■ EXERCISE PASSAGE
● ● ● ●
# The recurve bow



## iamliberty (Jun 23, 2013)

I started working with the recurve bow about a year ago. I am ready to take an animal with this weapon now. 

It has been one of the most rewarding experiences in my life. I write this post, though it's not at all as efficient as a rifle, to explore you to give this romantic weapon a shot.


----------



## Camel923 (Aug 13, 2014)

Good Hunting. Much more difficult than a compound bow for sure. I last shot a recurve bow in the 70's.


----------



## Jakthesoldier (Feb 1, 2015)

Constructing a proper traditional bow is quite a feat, especially a recurve. Nowhere near just throwing a shoelace on a stick as some may believe. I'd be interested to see pictures of your work!


----------



## Jakthesoldier (Feb 1, 2015)

Oh... I misread working with for working on. Sorry


----------



## Medic33 (Mar 29, 2015)

I have always liked the recurve, I started out as a kid with a regular long bow but interestingly it was my mom who introduced me to a recurve when she took archery in college.


----------



## Kauboy (May 12, 2014)

I've wanted to make a recurve for a long time now. I just can't seem to the time to it though.
I've yet to shoot one(longbows only for now), but they fascinate me.


----------



## iamliberty (Jun 23, 2013)

They are just beautiful to look at. They curve like a beautiful woman and cut like one too! Haha. Thanks for the good replies.


----------



## keith9365 (Apr 23, 2014)

Back before i wrecked my shoulder I used to shoot recurve and long bows in competition. I loved my Bear Super Kodiak recurve. 55# bow, 2016 easton arrows, Magnus 2 broad heads = deer in the truck. I limited my range to 15-20 yards max on game.


----------
● ● ● ●
Saved data entries:

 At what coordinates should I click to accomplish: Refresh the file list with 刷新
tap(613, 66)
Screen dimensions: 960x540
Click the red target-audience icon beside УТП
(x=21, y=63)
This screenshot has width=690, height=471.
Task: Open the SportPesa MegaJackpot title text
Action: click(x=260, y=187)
● ● ● ●
■ PROBLEMS TO SOLVE
A) Name each person who posted in the recurve bow thread, listing every username only once.
B) Reproduce the recurve bow thread word for word from "It has been" to "weapon a shot.".

■ EXPECTED RESULTS
A) iamliberty, Camel923, Jakthesoldier, Medic33, Kauboy, keith9365

B)
It has been one of the most rewarding experiences in my life. I write this post, though it's not at all as efficient as a rifle, to explore you to give this romantic weapon a shot.